Si las capitulaciones se otorgan por cónyuges extranjeros en España, podría pensarse que sería posible su inscripción en el Registro Civil español, como hecho acaecido en territorio español, aunque lo cierto es que si el matrimonio de los extranjeros no consta inscrito en el Registro Civil español, por haberse celebrado en el extranjero, tampoco parece que puedan inscribirse las capitulaciones matrimoniales por ellos otorgadas, en cuanto estas deben indicarse al margen de la inscripción de matrimonio. Aún más dudoso será el caso de las capitulaciones matrimoniales o documento equivalente otorgadas por los cónyuges extranjeros en el extranjero, por el que se establezca un régimen convencional, que no parece que puedan tener acceso al registro civil español.

En este sentido, la Resolución de la DGRN de 8 de enero de 2008 revoca la calificación registral que exigía la inscripción en el registro civil de unas capitulaciones otorgadas ante notario español por dos cónyuges de nacionalidad extranjera, recordando que, en tal caso, al no constar el matrimonio inscrito en dicho registro civil español, tampoco cabría la inscripción en el mismo de las capitulaciones.

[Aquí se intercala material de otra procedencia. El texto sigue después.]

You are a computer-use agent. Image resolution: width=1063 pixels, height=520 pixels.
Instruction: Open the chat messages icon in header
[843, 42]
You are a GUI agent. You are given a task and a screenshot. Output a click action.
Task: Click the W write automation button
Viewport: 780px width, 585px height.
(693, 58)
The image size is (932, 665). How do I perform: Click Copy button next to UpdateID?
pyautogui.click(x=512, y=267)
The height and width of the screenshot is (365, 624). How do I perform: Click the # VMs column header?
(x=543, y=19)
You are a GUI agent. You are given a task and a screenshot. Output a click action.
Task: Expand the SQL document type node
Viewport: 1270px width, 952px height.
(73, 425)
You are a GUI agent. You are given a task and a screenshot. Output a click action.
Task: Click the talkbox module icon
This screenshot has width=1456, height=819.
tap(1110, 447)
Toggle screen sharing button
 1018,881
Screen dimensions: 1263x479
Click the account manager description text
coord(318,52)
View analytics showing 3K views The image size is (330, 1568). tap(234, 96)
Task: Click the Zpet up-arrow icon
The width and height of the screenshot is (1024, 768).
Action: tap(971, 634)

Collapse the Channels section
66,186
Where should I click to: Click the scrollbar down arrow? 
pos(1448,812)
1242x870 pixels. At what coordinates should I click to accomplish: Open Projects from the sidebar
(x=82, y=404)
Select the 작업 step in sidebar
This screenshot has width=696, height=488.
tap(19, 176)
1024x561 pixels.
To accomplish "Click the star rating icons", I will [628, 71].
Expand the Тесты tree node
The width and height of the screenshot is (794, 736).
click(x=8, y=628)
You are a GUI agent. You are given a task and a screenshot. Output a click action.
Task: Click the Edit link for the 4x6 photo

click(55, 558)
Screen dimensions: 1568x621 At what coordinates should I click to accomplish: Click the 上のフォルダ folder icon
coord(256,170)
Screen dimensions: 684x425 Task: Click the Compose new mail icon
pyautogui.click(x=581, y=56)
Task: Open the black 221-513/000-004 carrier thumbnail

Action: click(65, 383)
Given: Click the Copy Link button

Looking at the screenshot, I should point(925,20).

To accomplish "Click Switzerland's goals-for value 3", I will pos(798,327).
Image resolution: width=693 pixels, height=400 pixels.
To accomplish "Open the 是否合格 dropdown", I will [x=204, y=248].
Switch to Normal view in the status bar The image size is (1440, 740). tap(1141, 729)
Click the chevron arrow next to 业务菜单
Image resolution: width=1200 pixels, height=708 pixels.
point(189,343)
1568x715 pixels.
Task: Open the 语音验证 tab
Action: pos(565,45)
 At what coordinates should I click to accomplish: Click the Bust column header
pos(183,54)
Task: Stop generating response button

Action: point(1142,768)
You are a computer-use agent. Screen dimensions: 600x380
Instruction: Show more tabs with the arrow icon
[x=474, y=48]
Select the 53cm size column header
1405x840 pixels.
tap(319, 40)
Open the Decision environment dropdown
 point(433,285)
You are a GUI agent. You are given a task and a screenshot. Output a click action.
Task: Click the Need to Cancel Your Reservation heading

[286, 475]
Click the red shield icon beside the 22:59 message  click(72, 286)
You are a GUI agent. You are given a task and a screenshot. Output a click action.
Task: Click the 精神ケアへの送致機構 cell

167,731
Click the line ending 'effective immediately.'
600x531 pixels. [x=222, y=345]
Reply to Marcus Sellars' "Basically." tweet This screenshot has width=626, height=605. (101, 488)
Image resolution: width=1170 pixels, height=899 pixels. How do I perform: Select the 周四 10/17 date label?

Distinto es el caso de que al menos uno de los cónyuges sea español, aunque las capitulaciones se hayan otorgado en el extranjero, pues entonces sí es posible la inscripción de las mismas en el Registro Civil español. Así, la Resolución DGRN (registro civil) de 25 de septiembre de 2007 admite la inscripción en el Registro Civil español de unas capitulaciones matrimoniales otorgadas ante un notario italiano por dos cónyuges, uno de nacionalidad española y otro de nacionalidad italiana.